The broad market traded slightly lower on Monday as a result of weak trade figures from China and continued pressure by Russia on Ukraine.
An unexpected drop in Chinese exports in February, along with a downward revision of the Japanese government’s estimated economic growth in Q4 2013, injected more uncertainty into the U.S. stock market. There were no other significant economic reports or earnings to influence the market.
On the fifth-year anniversary of the bull market, the Dow Jones Industrial Average fell 34 points to 16,419, the S&P 500 dropped 1 point to 1,877, and the Nasdaq fell 2 points to 4,334. The NYSE’s primary market traded 627 million shares with total volume of 3 billion shares. The Nasdaq crossed 2.1 billion shares. Decliners outpaced advancers on both exchanges by about 1.2-to-1.
After breaking from a deep “V,” the Russell 2000 small-cap index has fallen for four successive days. Momentum is fading along with MACD, but the impact has been light due to low volume. The most likely direction for this week is that the index will head for the open gap at 1,165 to 1,187, consolidate, and head north again.
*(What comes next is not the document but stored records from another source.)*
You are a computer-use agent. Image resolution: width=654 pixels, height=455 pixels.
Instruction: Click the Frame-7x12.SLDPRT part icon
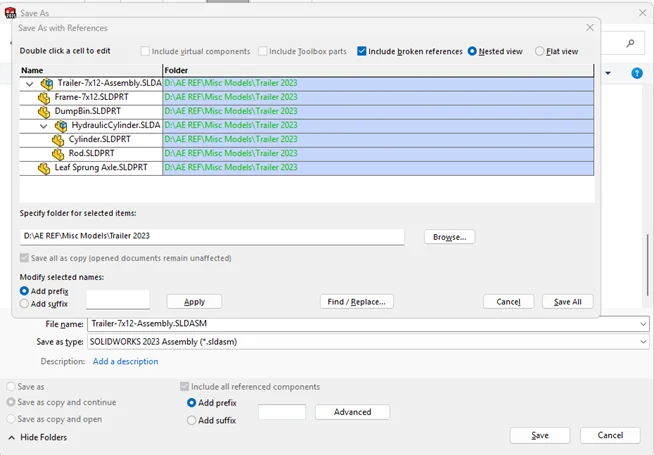click(44, 98)
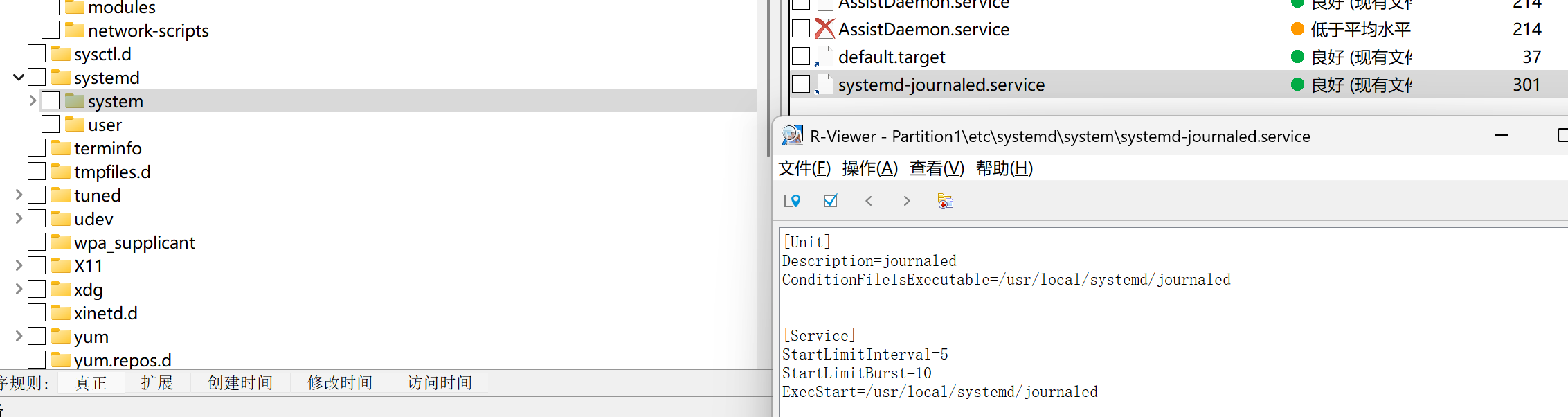Image resolution: width=1568 pixels, height=417 pixels.
Task: Go to next file with right arrow
Action: pos(906,201)
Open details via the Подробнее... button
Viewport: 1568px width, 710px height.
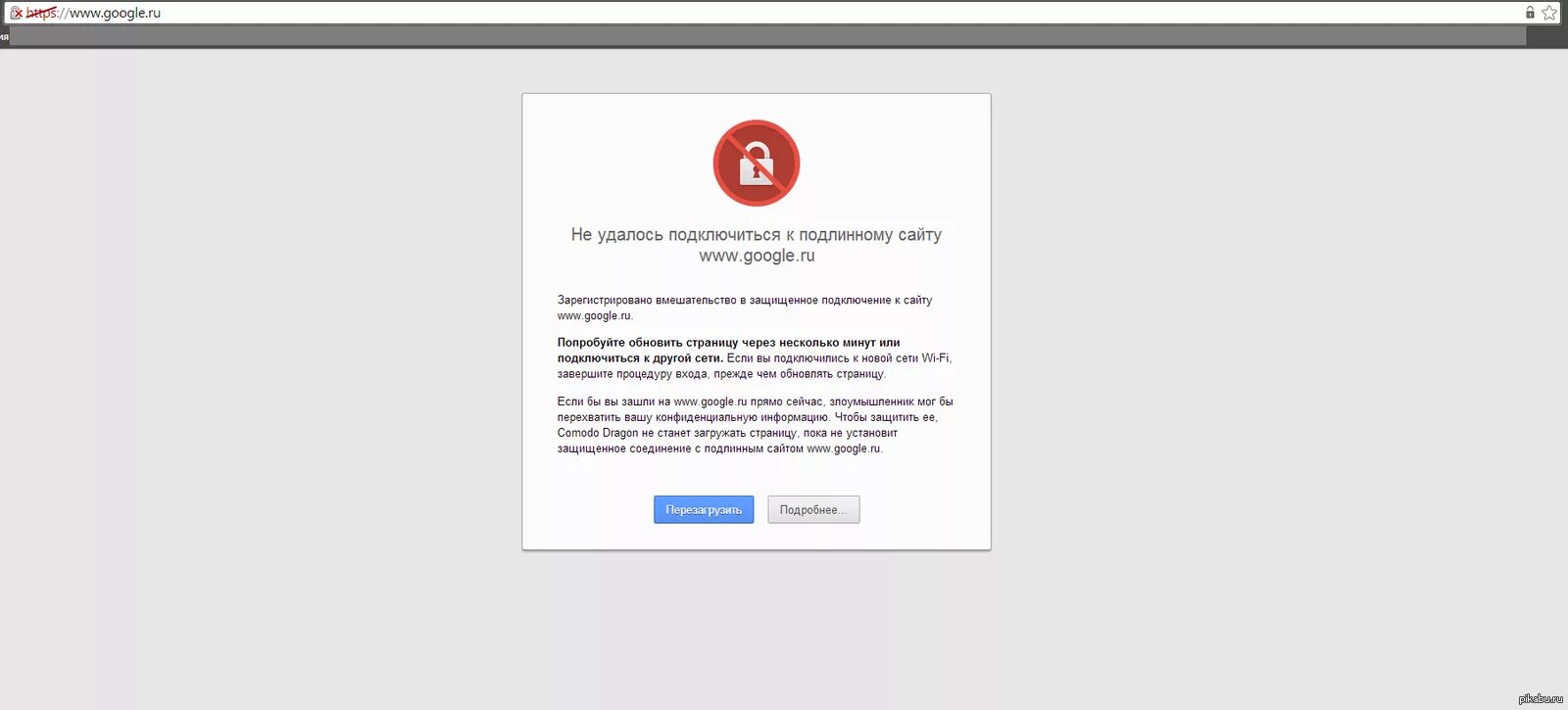(813, 509)
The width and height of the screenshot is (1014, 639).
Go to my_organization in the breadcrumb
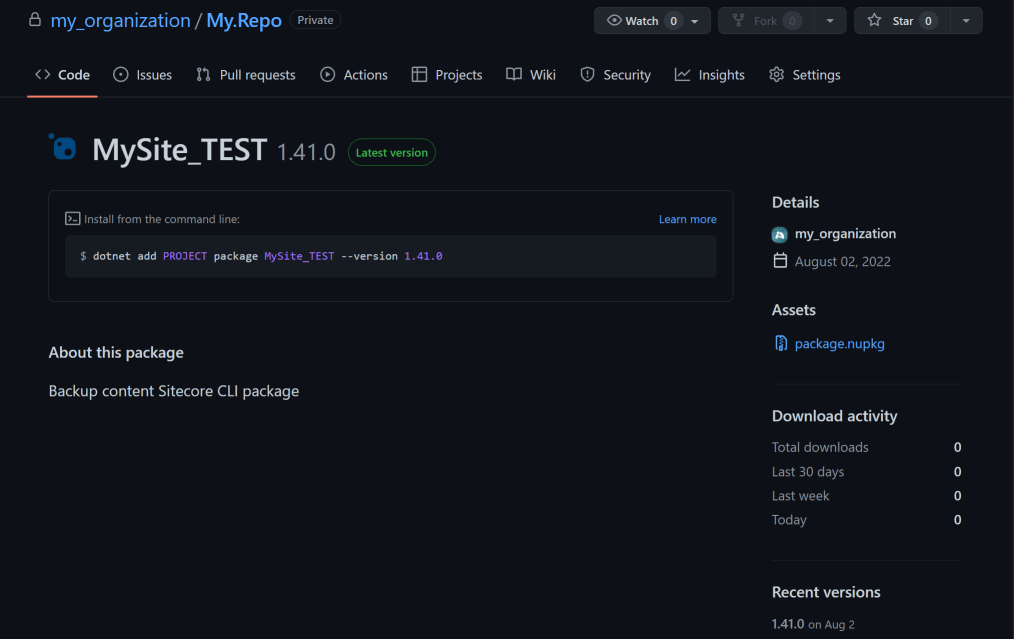tap(120, 21)
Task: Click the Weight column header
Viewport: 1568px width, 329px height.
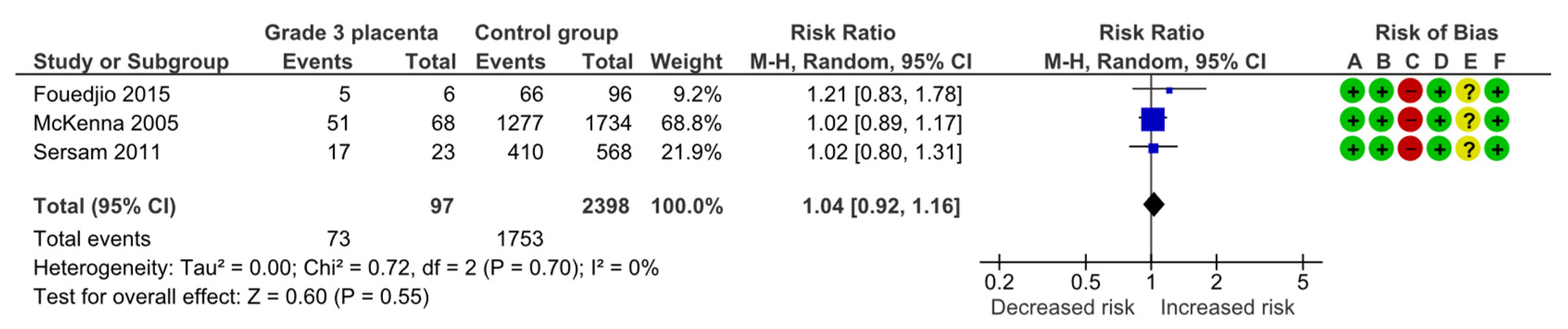Action: (x=686, y=62)
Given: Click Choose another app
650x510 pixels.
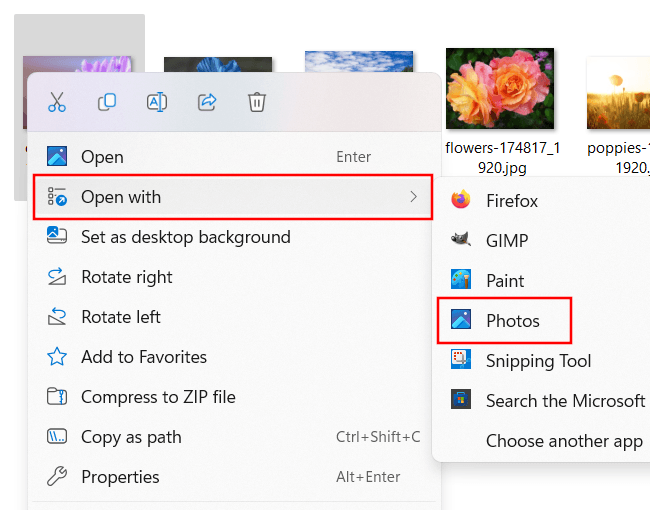Looking at the screenshot, I should (564, 441).
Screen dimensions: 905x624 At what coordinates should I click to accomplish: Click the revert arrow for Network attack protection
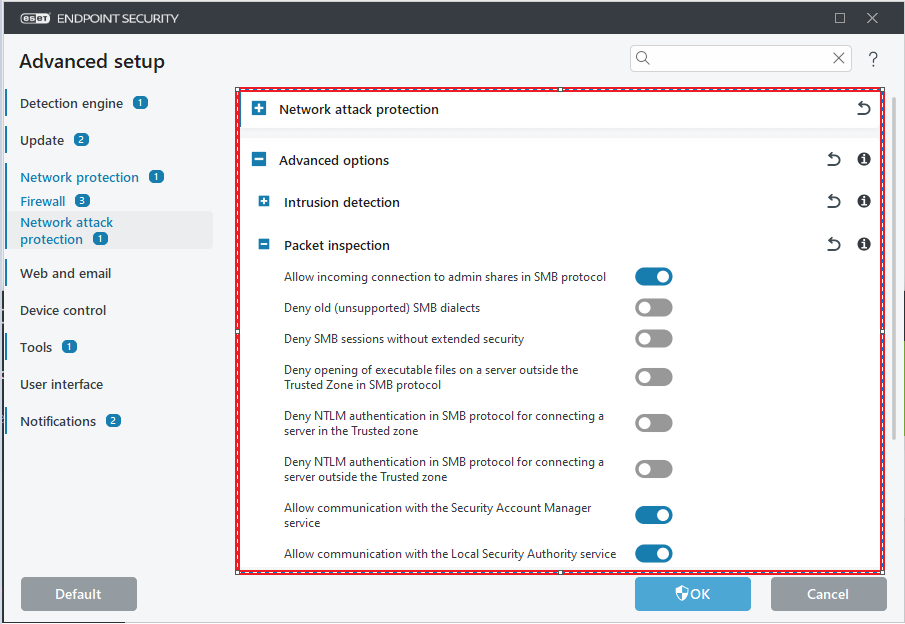(x=863, y=109)
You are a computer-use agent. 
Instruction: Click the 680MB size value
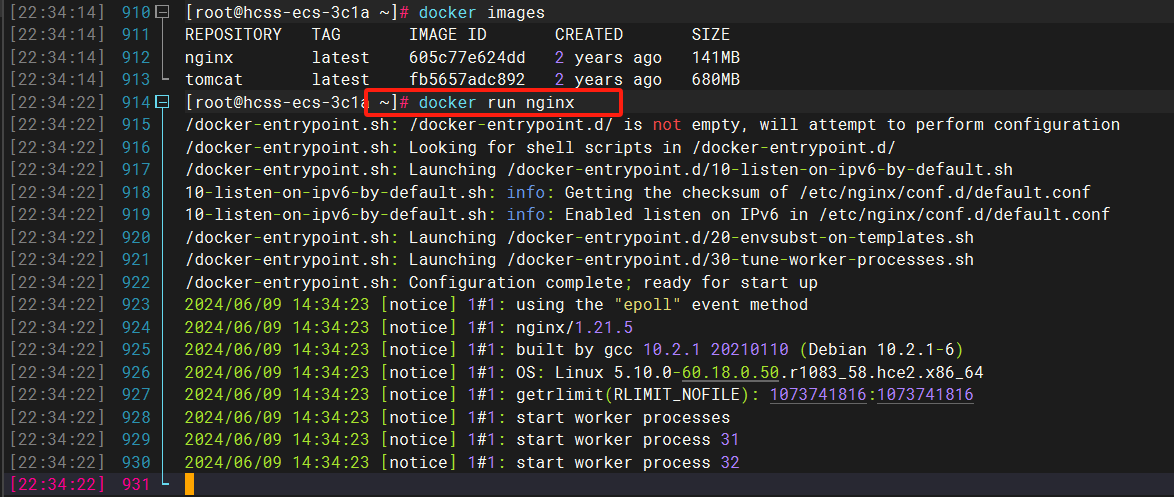[716, 80]
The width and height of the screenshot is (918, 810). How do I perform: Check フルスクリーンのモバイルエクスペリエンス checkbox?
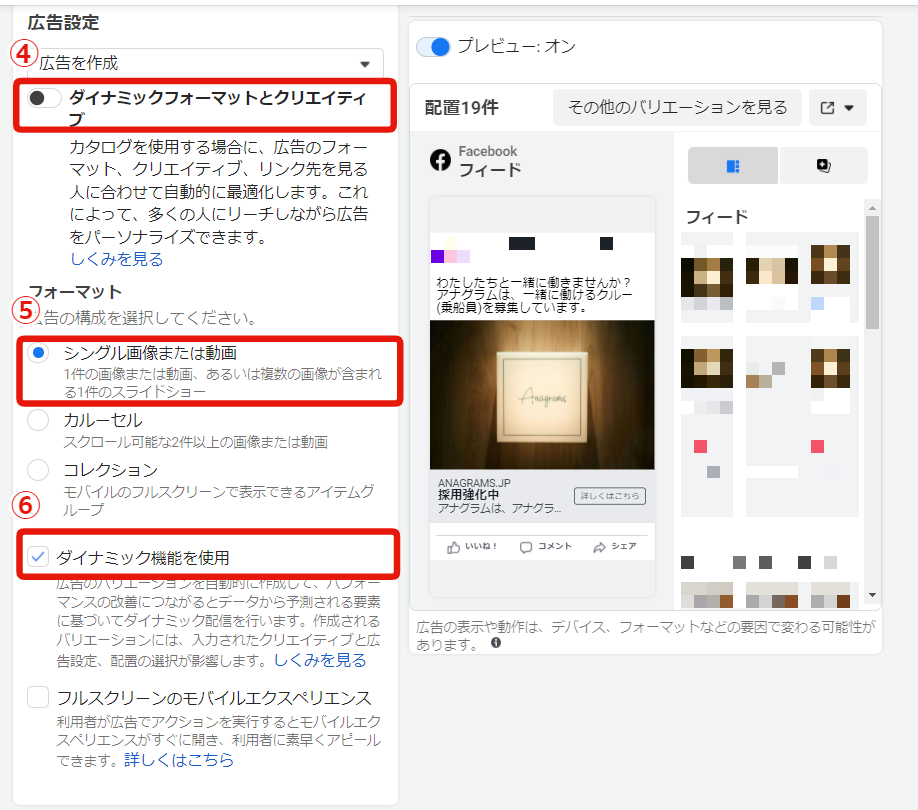pyautogui.click(x=39, y=697)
Conclusion: On CNBC, one speaker noted that the “bricks in the wall of worry” are getting rather high. He warned that this year could prove to be very volatile with perhaps as many as four 10% corrections (we didn’t have even one last year). He noted that we are in the fifth year of the bull market and that bull markets seldom last more than four and a half years.
Investor enthusiasm is low, but 2013 was the first year of the current bull market when fund flows went from bond funds to equity funds. He concluded that the market is in a tenuous state since the Federal Reserve is tapering, and therefore, in order to keep prices moving higher companies will have to increase earnings at a faster pace.
Well, all of this may be true. And we could add to the wall of worry a dozen other problems like China’s slowdown and Russia’s ambitions. But the fact is that for the technician there is but one measure of success, and that is the price action of the market — and it has been superb.
The recent breakout of the major indices with high volume on advancing days and lower volume on retracting days, along with scores of positive technical formations and indicators, and good group rotation, keep us on the side of the bulls. All else is conjecture.
The unfortunate result of the worrywarts’ continuous rehash of doom and gloom was that it kept many investors out of the market in 2013 — a decision that cost them 20% to 30% gains. Buy into all corrections because “the trend is your friend.” And it is up.